Corpo Estranho

De Pedro Ramalho

 

— Booom dia! — diz a mão direita, incapaz de conter o entusiasmo. 

— Acordaste antes de mim, mesmo tendo-te deitado mais tarde — reclama, rezingona, a mão esquerda. — Ele esquece-se sempre de que eu existo.

— Menos barulho, vocês as duas!  Hoje, vai ser um dia e tanto, por isso, mãos à obra! — ralham, em uníssono, as pernas. — Pulmões, estão prontos? 

— Eles estão quietinhos, não sei o que é que se passa… — atira o fígado, alarmado.

— E o coração também… Rápido, avisem o cérebro! — gritam de forma articulada os braços, tentando quebrar a flacidez. 

— Ele foi-se… — responde, de forma demorada e com visível dificuldade, a língua. 

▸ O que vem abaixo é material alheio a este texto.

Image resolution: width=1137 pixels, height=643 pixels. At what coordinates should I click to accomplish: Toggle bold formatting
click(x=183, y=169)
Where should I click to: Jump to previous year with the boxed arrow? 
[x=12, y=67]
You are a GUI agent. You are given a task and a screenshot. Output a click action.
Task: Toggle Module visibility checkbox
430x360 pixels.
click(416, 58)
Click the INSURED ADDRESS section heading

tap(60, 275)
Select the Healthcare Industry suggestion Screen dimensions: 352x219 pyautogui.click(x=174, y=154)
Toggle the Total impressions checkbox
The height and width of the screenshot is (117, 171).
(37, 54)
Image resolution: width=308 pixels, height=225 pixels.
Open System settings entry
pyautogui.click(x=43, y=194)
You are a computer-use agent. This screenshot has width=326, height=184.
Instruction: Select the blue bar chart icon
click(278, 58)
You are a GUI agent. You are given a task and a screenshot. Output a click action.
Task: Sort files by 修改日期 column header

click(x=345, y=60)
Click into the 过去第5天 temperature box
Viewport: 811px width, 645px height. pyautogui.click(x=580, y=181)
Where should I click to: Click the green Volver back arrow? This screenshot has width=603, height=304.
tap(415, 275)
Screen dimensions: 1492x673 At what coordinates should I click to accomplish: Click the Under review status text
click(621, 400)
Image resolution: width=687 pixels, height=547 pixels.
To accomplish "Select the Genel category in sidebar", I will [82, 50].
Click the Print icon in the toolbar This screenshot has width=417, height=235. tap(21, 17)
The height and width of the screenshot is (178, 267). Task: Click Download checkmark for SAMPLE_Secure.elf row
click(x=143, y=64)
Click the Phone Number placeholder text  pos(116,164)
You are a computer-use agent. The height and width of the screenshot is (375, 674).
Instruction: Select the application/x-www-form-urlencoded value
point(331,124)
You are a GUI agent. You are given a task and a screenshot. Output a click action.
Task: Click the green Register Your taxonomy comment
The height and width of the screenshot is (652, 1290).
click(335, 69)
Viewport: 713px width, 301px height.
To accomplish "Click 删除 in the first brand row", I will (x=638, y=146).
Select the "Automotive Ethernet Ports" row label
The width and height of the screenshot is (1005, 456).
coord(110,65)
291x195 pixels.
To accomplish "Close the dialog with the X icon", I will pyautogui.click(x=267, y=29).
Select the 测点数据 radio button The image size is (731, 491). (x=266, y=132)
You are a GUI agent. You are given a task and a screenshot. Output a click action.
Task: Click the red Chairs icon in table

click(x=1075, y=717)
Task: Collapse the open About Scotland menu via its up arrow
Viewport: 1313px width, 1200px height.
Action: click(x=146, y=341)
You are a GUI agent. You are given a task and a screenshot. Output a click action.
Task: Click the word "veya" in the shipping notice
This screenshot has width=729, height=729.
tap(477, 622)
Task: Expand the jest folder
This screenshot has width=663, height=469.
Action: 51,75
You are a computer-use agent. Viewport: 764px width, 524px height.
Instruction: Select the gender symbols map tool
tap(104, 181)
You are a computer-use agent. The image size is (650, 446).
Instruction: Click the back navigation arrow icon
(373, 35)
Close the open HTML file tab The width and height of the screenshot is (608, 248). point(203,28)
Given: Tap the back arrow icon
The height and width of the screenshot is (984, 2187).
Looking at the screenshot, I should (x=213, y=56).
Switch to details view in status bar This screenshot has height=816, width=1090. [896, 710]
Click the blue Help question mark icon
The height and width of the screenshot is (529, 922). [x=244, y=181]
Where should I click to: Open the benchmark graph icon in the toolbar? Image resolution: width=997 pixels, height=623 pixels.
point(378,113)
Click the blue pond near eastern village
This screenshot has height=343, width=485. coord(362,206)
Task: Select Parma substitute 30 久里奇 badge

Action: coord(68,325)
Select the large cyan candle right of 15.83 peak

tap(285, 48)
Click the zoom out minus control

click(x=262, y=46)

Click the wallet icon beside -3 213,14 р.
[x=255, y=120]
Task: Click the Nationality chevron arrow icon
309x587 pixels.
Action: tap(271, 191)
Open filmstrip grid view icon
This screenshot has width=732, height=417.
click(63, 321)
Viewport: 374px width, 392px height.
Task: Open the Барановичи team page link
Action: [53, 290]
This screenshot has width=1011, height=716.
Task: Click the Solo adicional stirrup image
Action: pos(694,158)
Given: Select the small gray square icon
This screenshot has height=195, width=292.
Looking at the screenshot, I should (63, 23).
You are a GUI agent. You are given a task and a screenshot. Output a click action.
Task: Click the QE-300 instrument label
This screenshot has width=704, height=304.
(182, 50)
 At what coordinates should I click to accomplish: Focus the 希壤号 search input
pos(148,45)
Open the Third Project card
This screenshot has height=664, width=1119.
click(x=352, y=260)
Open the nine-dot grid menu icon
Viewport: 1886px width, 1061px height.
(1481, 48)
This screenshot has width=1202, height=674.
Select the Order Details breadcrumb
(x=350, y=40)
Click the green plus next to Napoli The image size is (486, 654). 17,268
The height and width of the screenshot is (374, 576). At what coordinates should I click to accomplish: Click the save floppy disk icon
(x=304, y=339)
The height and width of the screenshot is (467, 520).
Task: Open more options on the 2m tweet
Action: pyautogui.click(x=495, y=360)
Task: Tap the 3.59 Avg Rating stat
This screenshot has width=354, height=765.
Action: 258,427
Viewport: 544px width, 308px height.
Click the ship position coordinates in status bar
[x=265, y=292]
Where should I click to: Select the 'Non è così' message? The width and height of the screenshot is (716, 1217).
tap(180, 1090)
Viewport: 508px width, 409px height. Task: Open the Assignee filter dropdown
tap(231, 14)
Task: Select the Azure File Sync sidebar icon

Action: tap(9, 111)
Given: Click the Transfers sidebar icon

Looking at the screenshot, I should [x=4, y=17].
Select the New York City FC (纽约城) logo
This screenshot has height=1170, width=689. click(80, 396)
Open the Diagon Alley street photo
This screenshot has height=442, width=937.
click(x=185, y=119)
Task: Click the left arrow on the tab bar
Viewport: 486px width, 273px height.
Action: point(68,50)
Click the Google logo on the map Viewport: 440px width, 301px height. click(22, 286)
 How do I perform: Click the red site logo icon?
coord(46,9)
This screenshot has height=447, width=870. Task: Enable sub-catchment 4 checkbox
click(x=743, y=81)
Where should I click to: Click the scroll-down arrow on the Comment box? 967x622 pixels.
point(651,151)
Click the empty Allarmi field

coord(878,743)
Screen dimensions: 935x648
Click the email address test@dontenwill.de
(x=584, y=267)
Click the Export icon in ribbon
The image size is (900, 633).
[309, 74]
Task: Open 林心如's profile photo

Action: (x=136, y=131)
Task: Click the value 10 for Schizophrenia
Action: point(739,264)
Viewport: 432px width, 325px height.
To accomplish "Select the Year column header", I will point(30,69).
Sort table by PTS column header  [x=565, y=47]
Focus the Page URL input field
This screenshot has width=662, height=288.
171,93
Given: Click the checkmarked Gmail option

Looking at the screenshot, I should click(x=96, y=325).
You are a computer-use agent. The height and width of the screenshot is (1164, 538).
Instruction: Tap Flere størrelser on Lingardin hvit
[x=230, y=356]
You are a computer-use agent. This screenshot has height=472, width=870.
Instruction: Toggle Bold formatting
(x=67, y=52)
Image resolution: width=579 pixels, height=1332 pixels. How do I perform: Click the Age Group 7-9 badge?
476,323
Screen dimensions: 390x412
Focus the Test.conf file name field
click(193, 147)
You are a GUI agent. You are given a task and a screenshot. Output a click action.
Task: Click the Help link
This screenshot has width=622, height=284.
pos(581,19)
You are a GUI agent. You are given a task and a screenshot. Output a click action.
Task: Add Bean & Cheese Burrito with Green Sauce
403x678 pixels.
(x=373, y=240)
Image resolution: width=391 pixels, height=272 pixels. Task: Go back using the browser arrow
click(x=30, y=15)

— Mas é o nosso aniversário… O dia que íamos ter pela frente ia deixá-lo novamente feliz — lamentava a mão direita, até a língua lhe cortar a palavra e sussurrar num último esforço: 

— Também… era… o aniversário… dela…

E ficou só o silêncio.

 

*Este texto foi redigido segundo o Acordo Ortográfico de 1945


SOBRE O AUTOR

Pedro Ramalho

Pedro Ramalho (lê-se Pêdru RRamálhu) é um fulano cujo nascimento foi celebrado com comemorações por todos os continentes, mas também por revoluções menos amigáveis do que as declarações de acidente e os lesados do BES. Como consequência, o Vaticano soltou fumo branco para impedir uma revolução, forçando-os a eleger um novo papa (o terceiro esse ano).

Respeita todos os animais, menos no trânsito. Gosta de desfolhar livros e de palavras começadas pela letra «o». O seu animal espiritual é um pinguim sem bico.

Vive os seus dias entre Sintra e Oeiras, comparando frequentemente Isaltino Morais ao algodão. 

Escreve até adormecer.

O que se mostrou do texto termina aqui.